■ Data in this exercise:
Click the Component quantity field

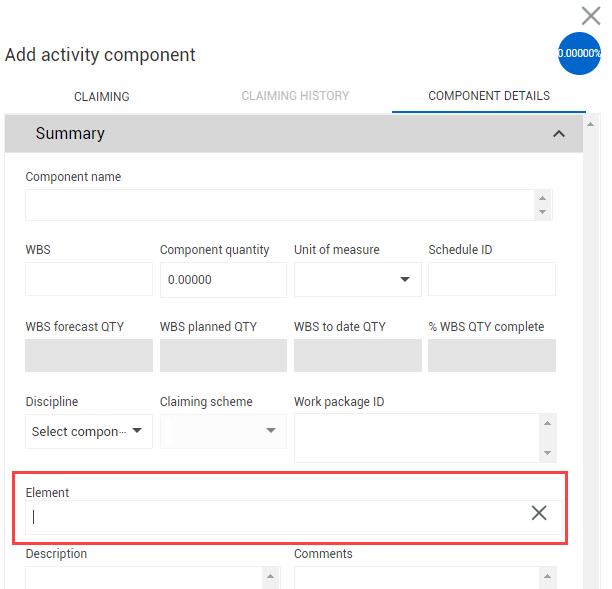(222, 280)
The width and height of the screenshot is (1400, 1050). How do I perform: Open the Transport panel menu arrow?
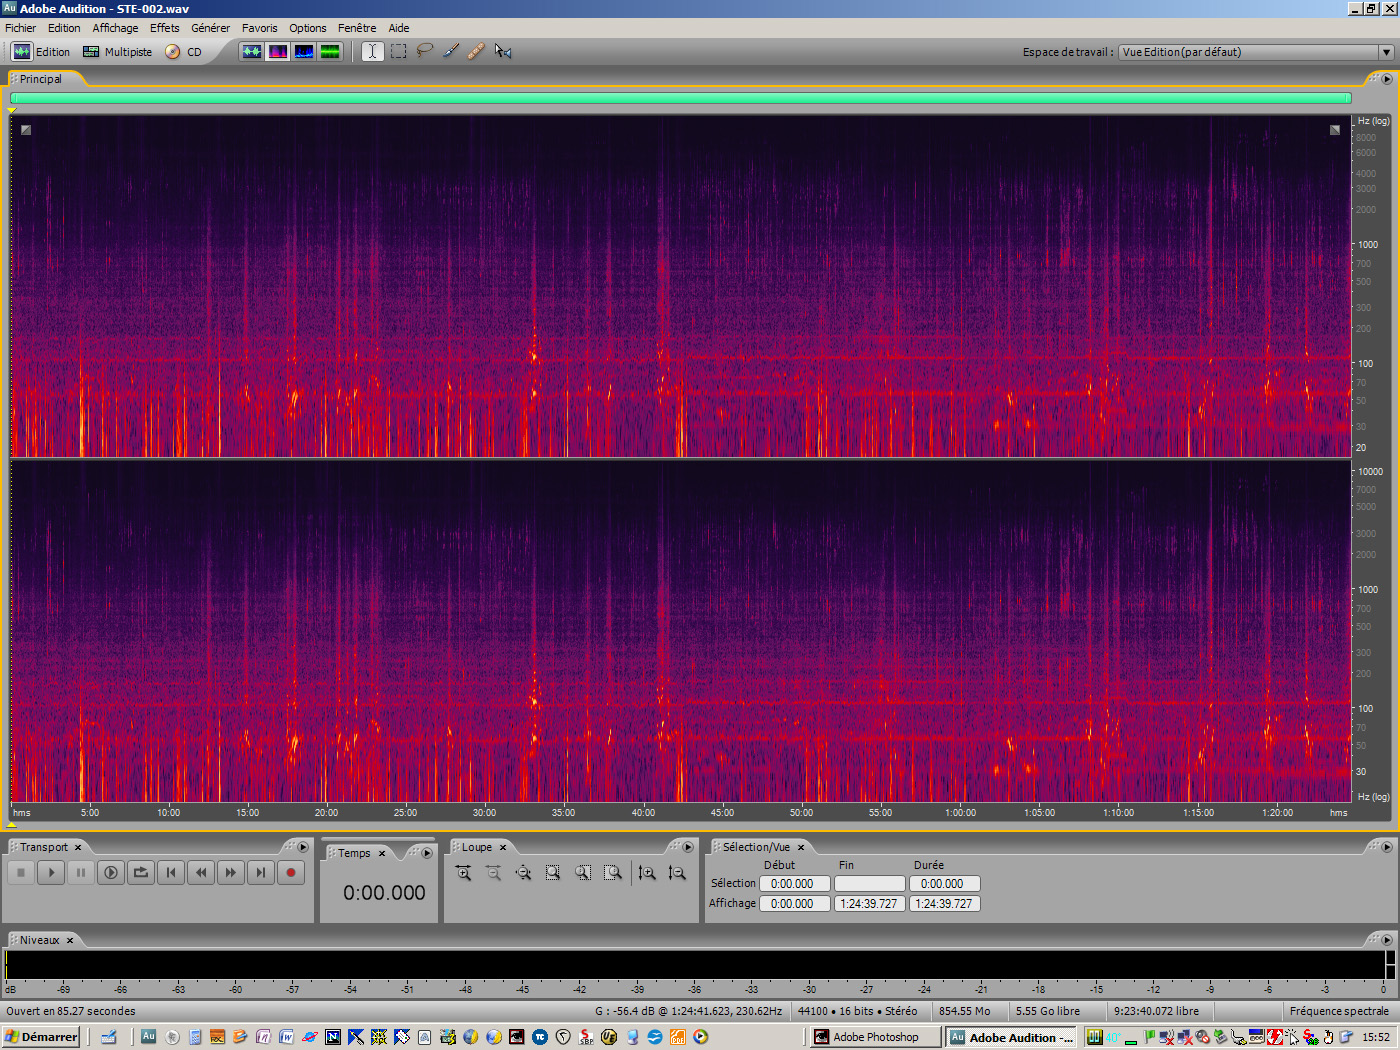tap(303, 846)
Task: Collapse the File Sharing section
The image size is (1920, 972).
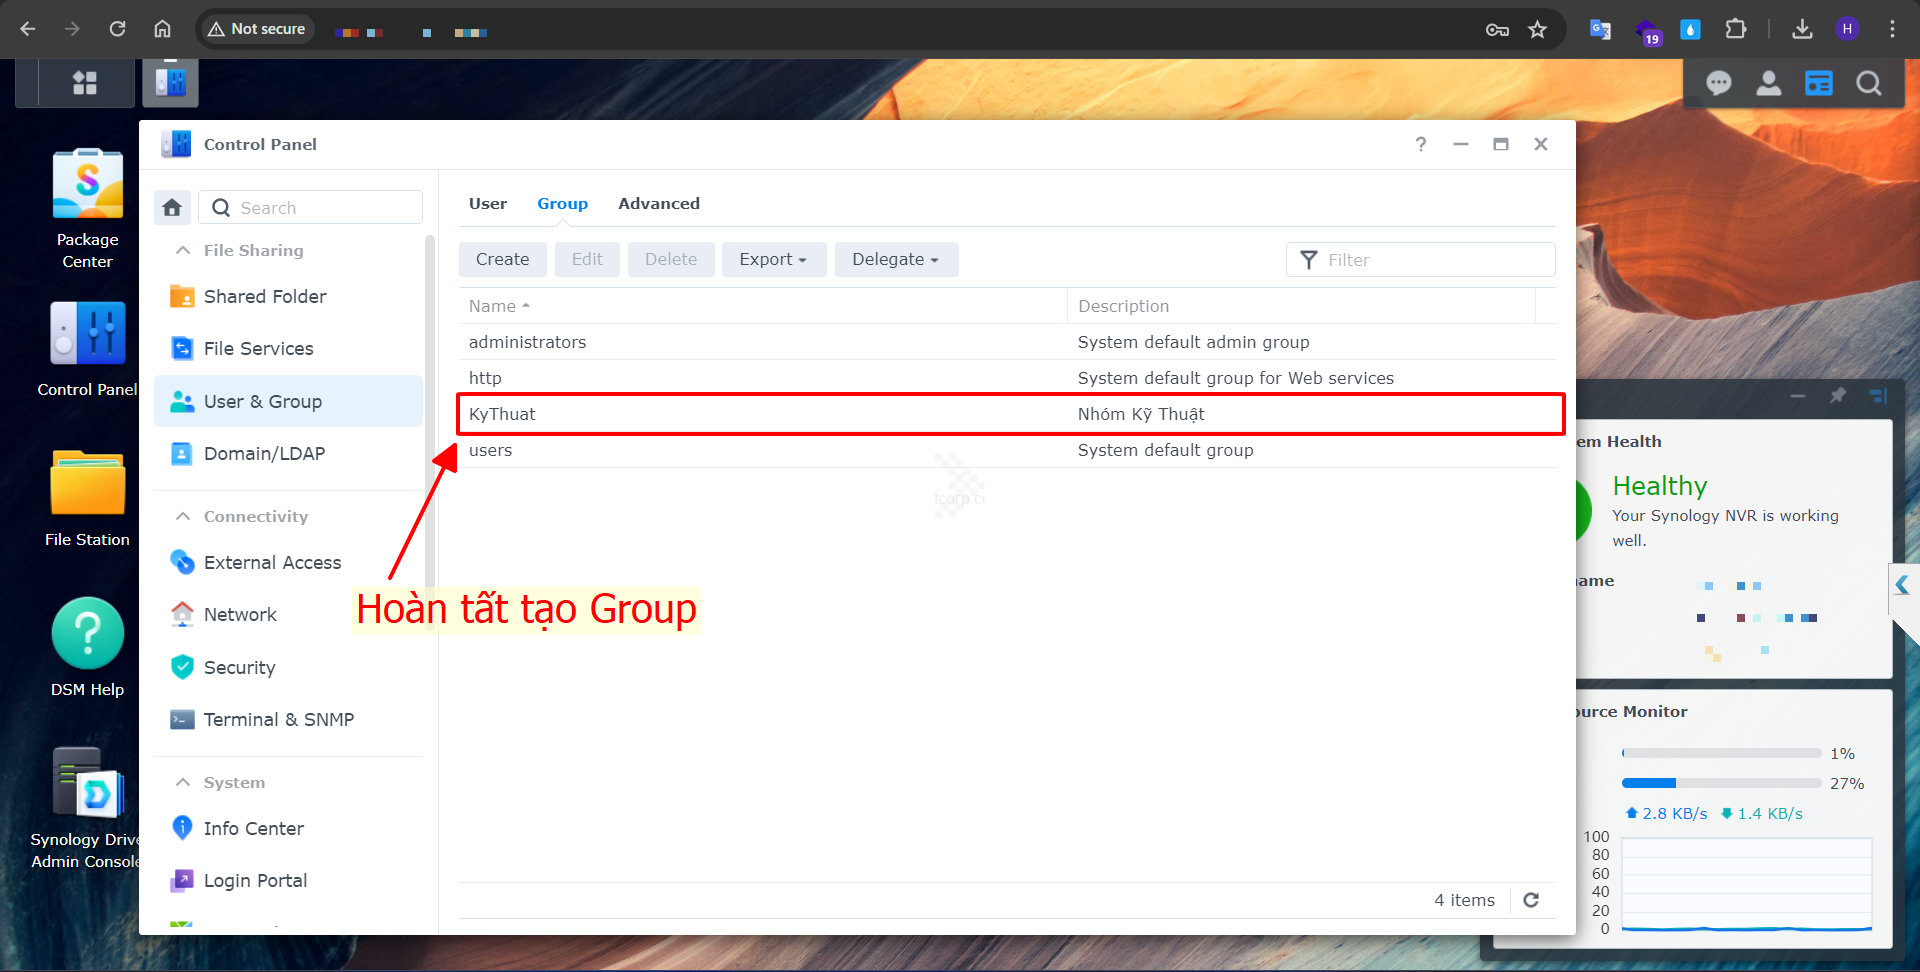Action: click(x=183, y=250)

■ What the task requires:
Your reply should restate every entry exactly, with the pictures left out.

■ Task answer:
Click the Component quantity field

(222, 280)
The width and height of the screenshot is (1400, 1050). How do I perform: Open the Transport panel menu arrow?
tap(303, 846)
Task: Collapse the File Sharing section
The image size is (1920, 972).
Action: click(x=183, y=250)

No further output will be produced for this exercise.